### [Source passage]
25 chunking tricks for RAG that devs actually use

D

<devtips/>

Guest

Not another theory-filled blog post just real chunking strategies that work (or blew up in testing).​

https%3A%2F%2Fmiro.medium.com%2Fv2%2Fresize%3Afit%3A1155%2F1%2AXhUpCjvm5FZhKzPblZrwlA.png

Chunking is the unsung hero of RAG pipelines. Done right, it makes your LLM feel sharp and reliable. Done wrong, it spits out hallucinations like “The Eiffel Tower is a vegetable.”

This guide skips the fluff. No recycled diagrams. No “just use LangChain lol.” Just 25 real-world chunking strategies, tested in messy PDFs, gnarly codebases, and live projects.

Some work like magic. Some failed hilariously. You’ll get both.

Let’s chunk smart.

Table of contents​

  1. What even is chunking in RAG?
  2. Why bad chunking ruins everything
  3. Core chunking strategies (the classics)
  4. Semantic-aware chunking (AI knows best)
  5. Code and technical docs chunking
  6. Multimodal chunking (images, tables, PDFs)
  7. Application-based chunking (custom jobs)
  8. Tools and libraries that help
  9. Chunking experiments that worked (or hilariously failed)
  10. Clean-up tips and sanity checks
  11. Conclusion + resources + outro

What even is “chunking” in RAG?​


Chunking is how you prep documents for retrieval in a RAG system. Since LLMs can’t process entire files (too long, too chaotic), you split your data into smaller, meaningful pieces called chunks that are easy to index, embed, and search.

These chunks get converted into vector embeddings and stored in a vector database like Pinecone, Weaviate, or FAISS. When a user asks a question, the RAG pipeline uses semantic search to fetch the most relevant chunks, then passes those into the LLM as context.

Think of it like Git diffs: instead of comparing whole files, you break them into meaningful diffs that are easier to track, understand, and manage. The same applies to chunking. You’re optimizing for relevance and retrievability, not just size.

When do you actually need chunking?​


You need chunking any time you:

  • Feed long-form documents (PDFs, markdown, Notion exports, API docs) into RAG
  • Want to avoid LLM context limits (OpenAI has ~16k–128k token windows, but that’s not unlimited)
  • Plan to embed and search content in a vector store
  • Work with semi-structured or messy data like scraped web pages, logs, or support chats

Basically: if your LLM’s input context isn’t short, clean, and already scoped you need chunking. And the way you chunk it affects the final answer the LLM gives. Every time.

### [Listed records]
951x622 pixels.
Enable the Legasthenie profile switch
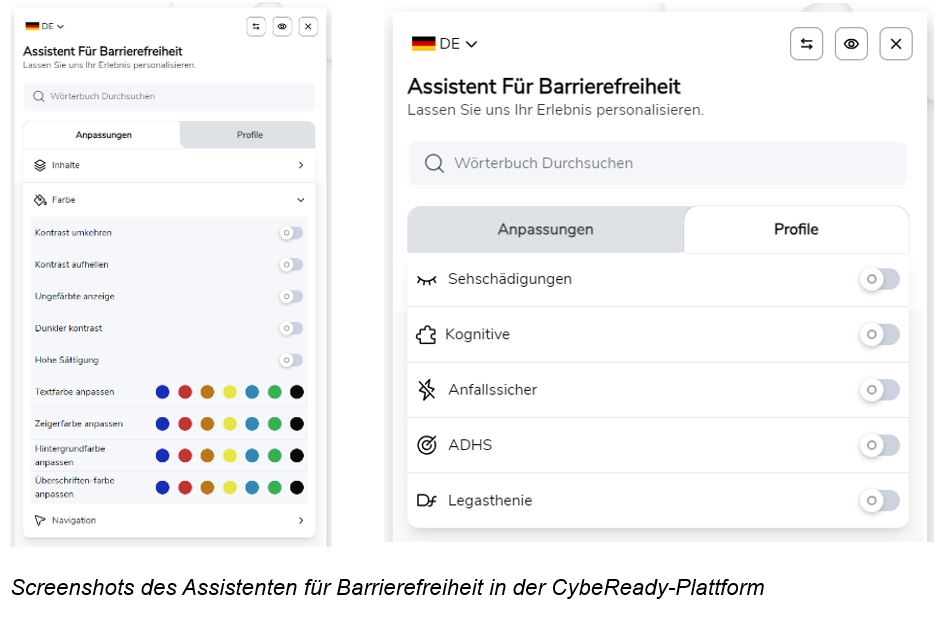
...
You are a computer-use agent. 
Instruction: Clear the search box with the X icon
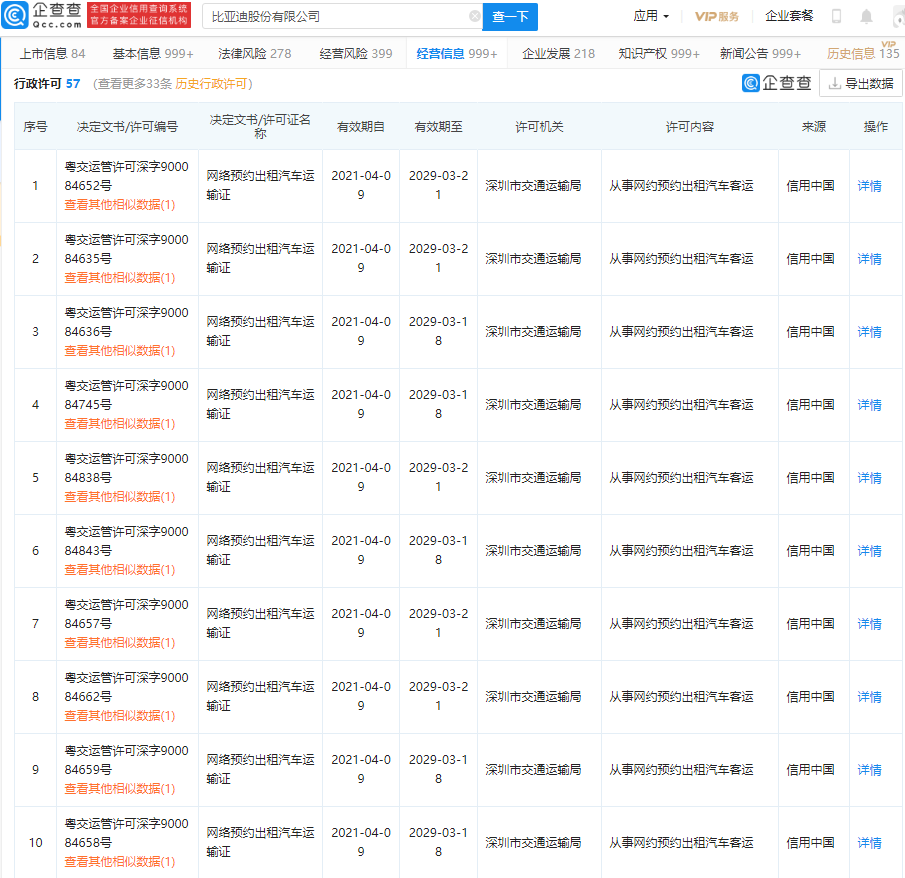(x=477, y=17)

### [What to do]
Reproduce verbatim everything in the post on chunking for RAG from "4. Semantic-aware chunking" down to "chunking (custom jobs)".

### [Answer for the task]
4. Semantic-aware chunking (AI knows best)
  5. Code and technical docs chunking
  6. Multimodal chunking (images, tables, PDFs)
  7. Application-based chunking (custom jobs)